Other traits that have been suggested for inclusion

Other traits that have been suggested as prelude candidates:

  • std::ops::Not: for chaining purposes, it is sometimes useful to have an trailing .not() call rather than the prefix ! operator. Therefore, it has been suggested that the Not trait which brings that method in scope could be added to the prelude. This RFC author feels this use case is better served by adding an inherent impl to bool, since that serves the majority of the same use case with less complexity.
  • std::fmt::Display: users of this trait generally don’t need to import it because the ToString trait which relies on the Display implementation is already in the prelude. Implementers of the Display trait however need several other items from std::fmt to do so; therefore, just importing Display into the prelude does not help much.
  • std::fmt::Debug: similar to Display, although there’s no to_debug(). However, usage will usually go through dbg!() or the formatting mechanism (as a {:?} format string).
  • std::future::Future: Future’s poll() method is usually not called directly, but most often used via async/await, therefore including Future in the prelude does not seem as useful.
  • std::error::Error: while this is commonly implemented, calling its methods directly does not seem to be common enough that adding this is as useful.

(See references below.)

Prior art

Python currently has ~70 functions and types in __builtins__ (not counting exception types and some interpreter internals).

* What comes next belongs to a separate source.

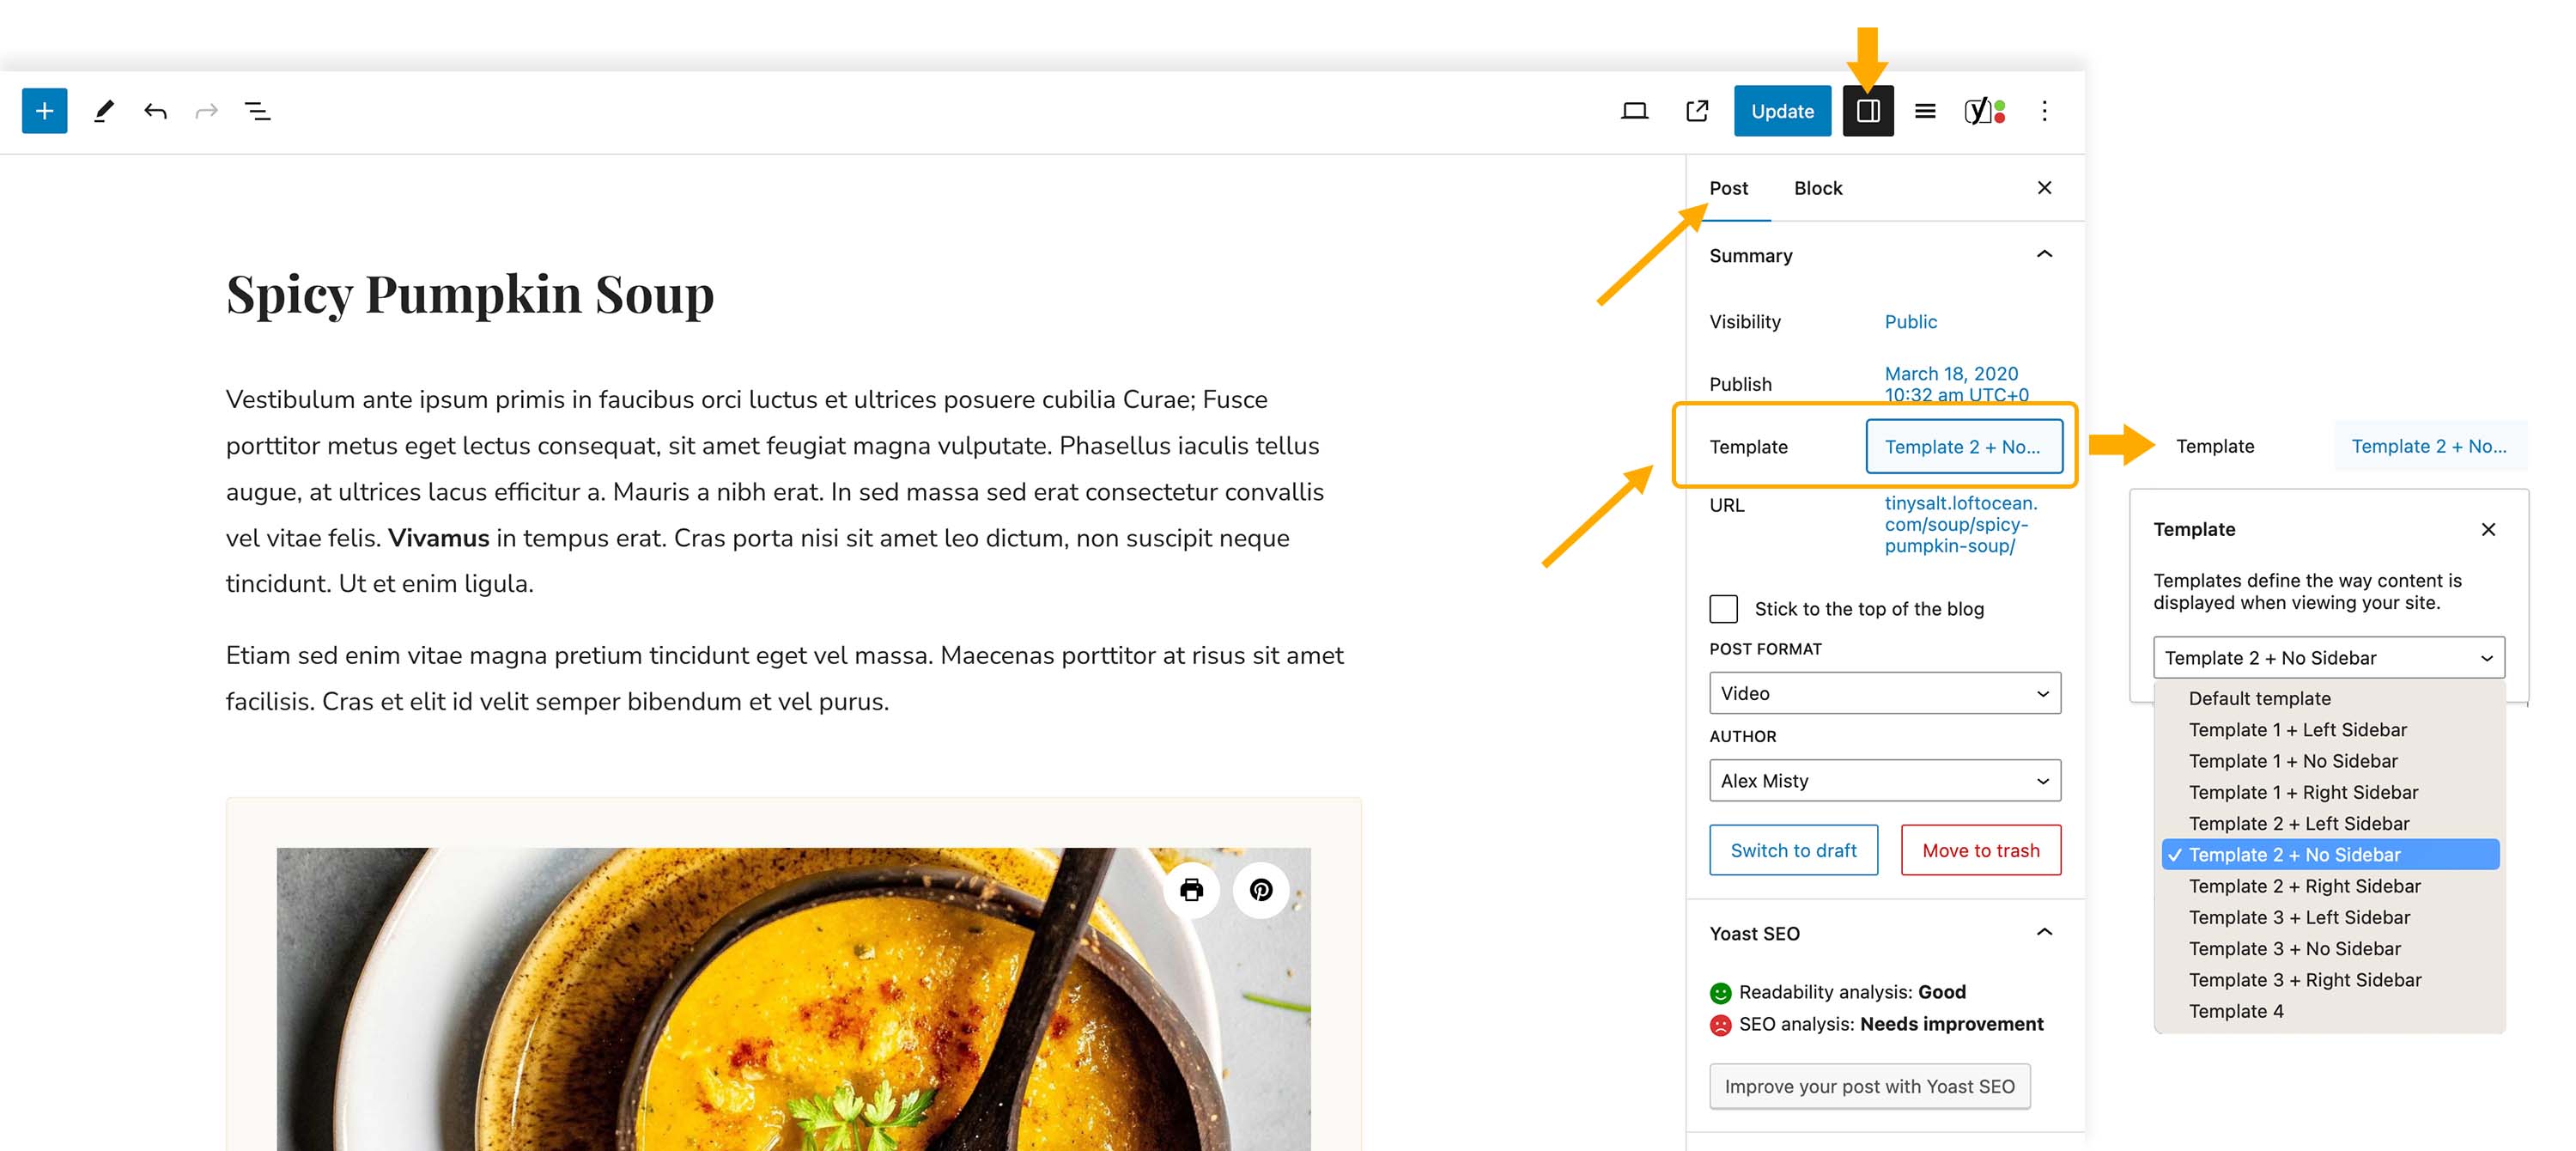Open the Post Format Video dropdown
This screenshot has height=1151, width=2576.
pyautogui.click(x=1884, y=693)
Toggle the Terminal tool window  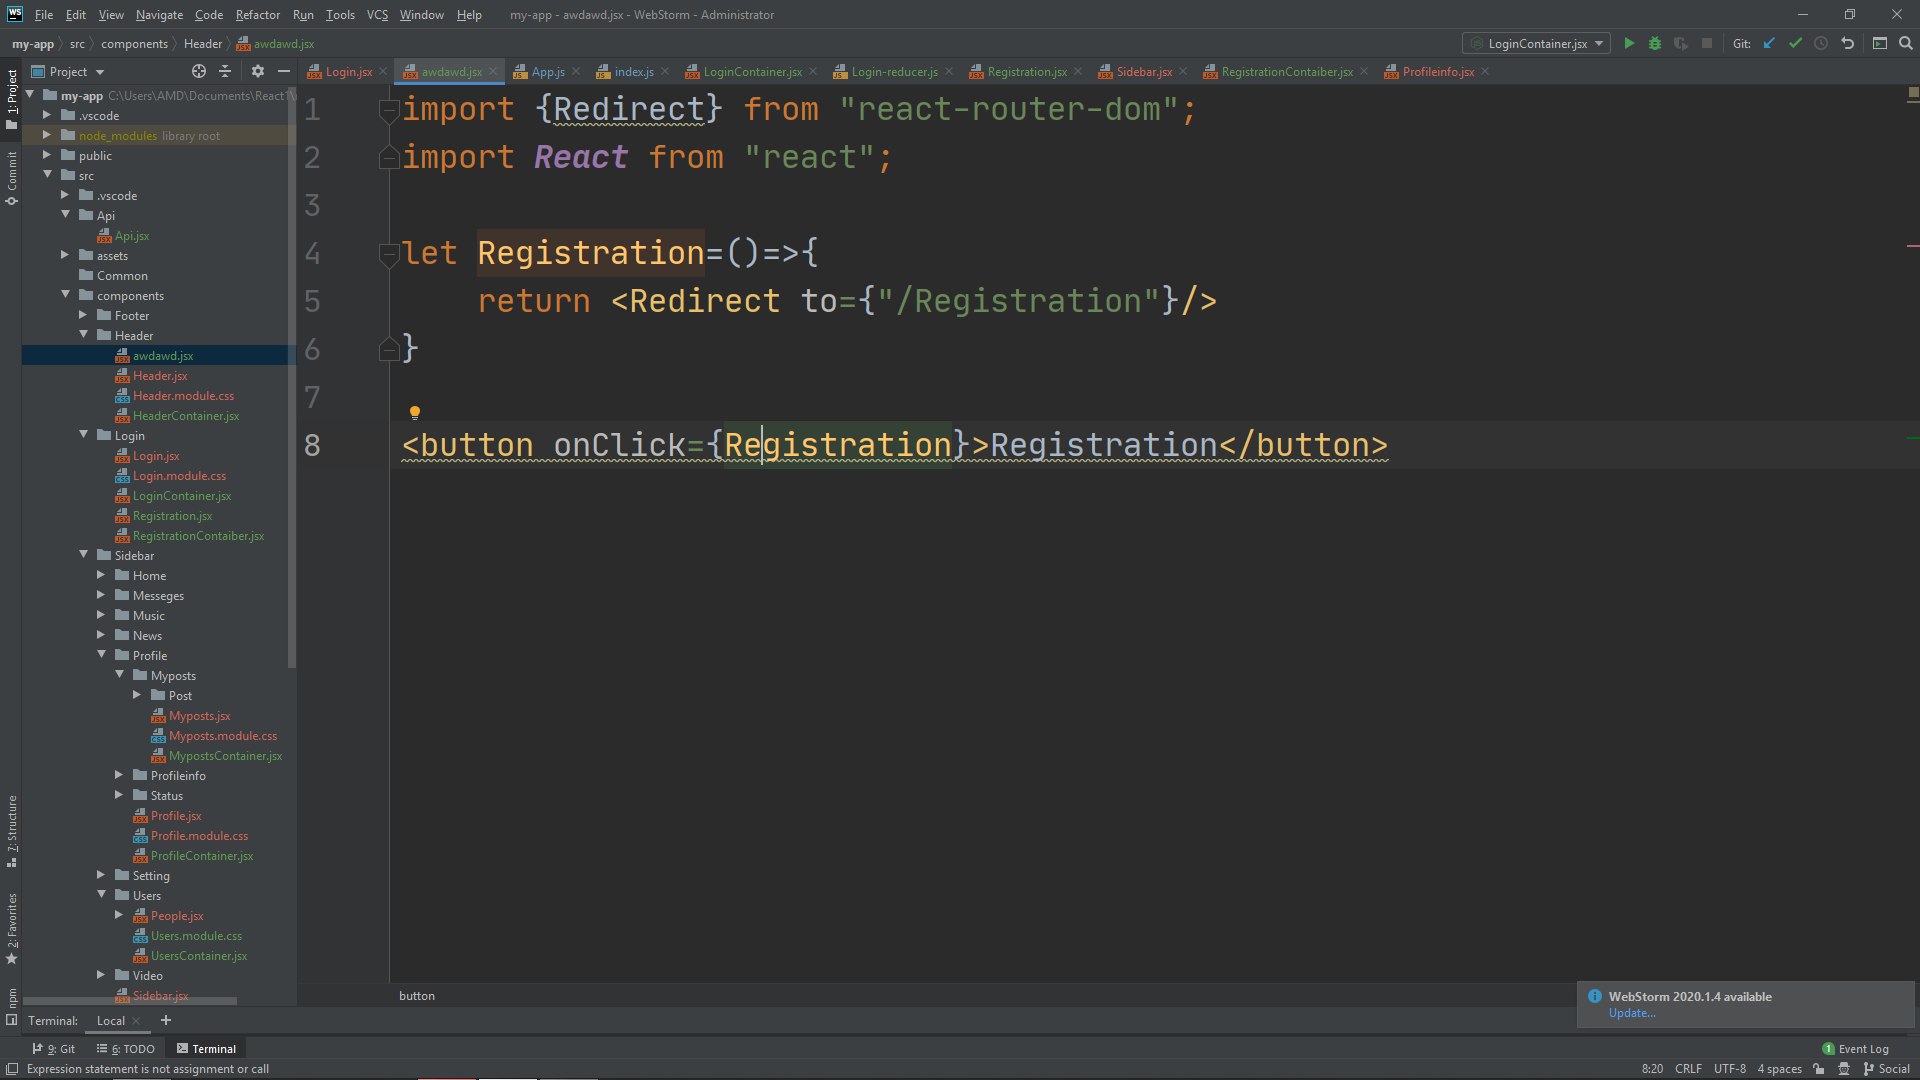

std::prelude::v1 currently contains 5 types, 26 traits, 4 variants, 22 macros and 1 free function (not including primitive types like bool, char, integers, floating points and slices).

Unresolved questions

  • Should there be compatibility lints warning about methods named the same as proposed prelude edition trait methods?
  • How do per-prelude editions affect macro hygiene/resolution?

Future possibilities

Future editions could add more items and/or remove some.